§ **TASK INSTRUCTIONS**
Write out exactly the lines from the first line of the records below through the line that contains "Expand the Color Mixer panel", and stop there.

=== PROVIDED DATA ===

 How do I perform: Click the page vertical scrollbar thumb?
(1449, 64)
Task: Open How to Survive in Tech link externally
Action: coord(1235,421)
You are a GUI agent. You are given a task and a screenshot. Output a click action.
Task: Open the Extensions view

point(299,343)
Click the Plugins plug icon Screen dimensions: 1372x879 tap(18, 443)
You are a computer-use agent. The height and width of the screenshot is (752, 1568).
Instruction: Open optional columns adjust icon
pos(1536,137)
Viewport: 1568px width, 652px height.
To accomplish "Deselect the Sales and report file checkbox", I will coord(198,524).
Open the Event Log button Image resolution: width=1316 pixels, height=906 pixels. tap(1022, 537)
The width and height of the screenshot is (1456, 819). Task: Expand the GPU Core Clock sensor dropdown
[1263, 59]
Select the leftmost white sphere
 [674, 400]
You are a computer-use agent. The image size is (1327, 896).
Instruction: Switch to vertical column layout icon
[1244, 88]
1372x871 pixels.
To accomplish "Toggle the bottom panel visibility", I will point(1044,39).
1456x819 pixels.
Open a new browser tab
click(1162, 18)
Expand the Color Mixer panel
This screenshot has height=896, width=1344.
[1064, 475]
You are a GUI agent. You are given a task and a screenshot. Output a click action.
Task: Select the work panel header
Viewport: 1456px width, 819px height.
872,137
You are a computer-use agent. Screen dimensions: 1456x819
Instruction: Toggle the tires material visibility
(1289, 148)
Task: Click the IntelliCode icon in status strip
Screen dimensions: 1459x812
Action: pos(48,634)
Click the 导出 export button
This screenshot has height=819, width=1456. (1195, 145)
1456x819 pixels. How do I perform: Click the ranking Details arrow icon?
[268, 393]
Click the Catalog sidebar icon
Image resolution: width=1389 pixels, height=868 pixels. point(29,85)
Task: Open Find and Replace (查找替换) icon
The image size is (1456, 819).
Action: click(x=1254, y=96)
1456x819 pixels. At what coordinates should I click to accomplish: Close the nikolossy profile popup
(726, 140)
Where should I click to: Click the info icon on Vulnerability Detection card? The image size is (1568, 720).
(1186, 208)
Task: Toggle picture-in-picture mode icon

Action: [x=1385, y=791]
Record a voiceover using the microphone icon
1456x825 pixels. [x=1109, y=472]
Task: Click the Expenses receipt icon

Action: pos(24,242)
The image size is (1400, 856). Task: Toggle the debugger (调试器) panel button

===

§ **TASK SOLUTION**
 How do I perform: Click the page vertical scrollbar thumb?
(1449, 64)
Task: Open How to Survive in Tech link externally
Action: coord(1235,421)
You are a GUI agent. You are given a task and a screenshot. Output a click action.
Task: Open the Extensions view

point(299,343)
Click the Plugins plug icon Screen dimensions: 1372x879 tap(18, 443)
You are a computer-use agent. The height and width of the screenshot is (752, 1568).
Instruction: Open optional columns adjust icon
pos(1536,137)
Viewport: 1568px width, 652px height.
To accomplish "Deselect the Sales and report file checkbox", I will coord(198,524).
Open the Event Log button Image resolution: width=1316 pixels, height=906 pixels. tap(1022, 537)
The width and height of the screenshot is (1456, 819). Task: Expand the GPU Core Clock sensor dropdown
[1263, 59]
Select the leftmost white sphere
 [674, 400]
You are a computer-use agent. The image size is (1327, 896).
Instruction: Switch to vertical column layout icon
[1244, 88]
1372x871 pixels.
To accomplish "Toggle the bottom panel visibility", I will point(1044,39).
1456x819 pixels.
Open a new browser tab
click(1162, 18)
Expand the Color Mixer panel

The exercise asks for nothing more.